For years I’ve been asked: “What kind of companies do you work best in?”
And the answer has always been incredibly consistent:
I do my best work scaling Customer Success in B2B SaaS companies between $20–50 million in Annual Recurring Revenue.
It’s a very specific range, but it’s specific for a reason. Companies at this stage share a unique set of characteristics that align perfectly with my skill set, leadership style, and operational strengths.
Does that mean it has to be exact that revenue amount? No. I can still work at a company making $15MM in revenue or $62MM in ARR. But this range, makes the most sense for what I bring to the table at this point my career.
1. There Is a Real Business, But Not Yet Real Infrastructure
At ~$20MM ARR, most companies have:
- Solid product-market fit
- A functioning sales engine
- An early CS team (or something that resembles one)
- A growing customer base
- Clear demand from the market
They’re beyond the “Is this going to work?” phase.
But they’re not yet at the scale where systems, processes, and operational rigor are in place. This is where friction shows up:
- Onboarding can’t keep up
- CSMs are doing six different jobs
- Support is duct-taped together
- Renewals aren’t formally owned
- Segmentation is vague or nonexistent
- Customers feel the growing pains
This moment, where growth has arrived but infrastructure hasn’t, is exactly where I’m most effective.
2. The Company Is Ready for Scalable Customer Success Leadership
Before $20MM , you’re often still proving the model. After $50MM, you’re often managing layers of leaders and org-wide change management.
But between $20–$50MM, you get the perfect blend:
- Leadership wants real CS structure
- There’s enough ARR to justify investment
- There’s enough urgency to create change
- There’s enough customer volume to analyze patterns
- And still enough flexibility to build the CS engine “the right way”
This stage is where you move CS from “reactive customer management” to a revenue-driving operating function.
3. This Stage Requires the Exact Skills I’ve Spent 20 Years Building
This ARR range plays directly into my strengths:
- Rebuilding and modernizing onboarding
- Creating scalable implementation frameworks
- Designing engagement models
- Segmenting customers correctly
- Building hiring plans and headcount models
- Standing up renewals as a formal motion
- Building comp plans aligned with revenue
- Establishing CS + Product + Sales alignment
- Creating processes that survive rapid growth
- And doing it all fast, without breaking the business

When you scale Sales without scaling CS, the entire system collapses inward.
That collapse is preventable.
But only if you bring in someone who understands how to build for growth at the exact moment growth is accelerating. That’s been my specialty for two decades.

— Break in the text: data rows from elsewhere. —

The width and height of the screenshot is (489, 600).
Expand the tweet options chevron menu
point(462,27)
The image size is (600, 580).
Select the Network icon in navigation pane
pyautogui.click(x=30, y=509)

4. The Impact Is Tangible, Visible, and (Almost) Immediate
At this stage, you can see the direct impact of good CS leadership:
- NRR jumps
- CSAT improves
- Onboarding time decreases
- Renewal predictability increases
- Margin expands
- Support volume drops
- Product develops clearer signals from the field
and…
- The company stops feeling chaotic
Few things are more satisfying than seeing a previously strained CS function become a strategic advantage for the business.

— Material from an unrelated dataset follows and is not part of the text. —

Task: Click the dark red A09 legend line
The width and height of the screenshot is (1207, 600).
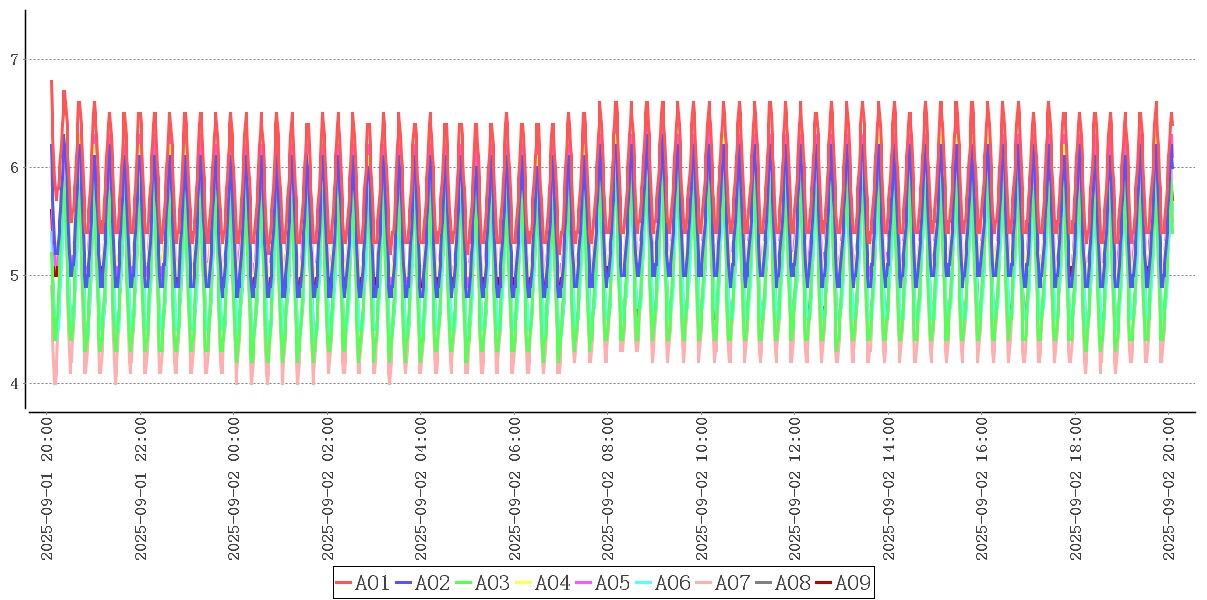Action: click(x=822, y=583)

5. The $20–50MM Range Is Where Companies Transform Into Scalable Machines
This is the phase where companies transition from:
Scrappy startup → Real SaaS company
Founder-led everything → Leadership-driven operations
Unpredictable revenue → Systematic, forecastable growth
Heroics → Scalable processes
It’s the moment where the company decides what it’s going to be in the next decade.
And it’s the moment where the right CS leadership makes the biggest difference.
Why This Range Fits Me Perfectly
Because this is where I can apply everything I’ve learned, every system I’ve built, and every hard lesson from scaling teams in North America, EMEA, and APAC.
It’s where the stakes are high, the opportunities are real, and the impact is massive.
And it’s where I help companies grow. Rather than collapse under their own momentum.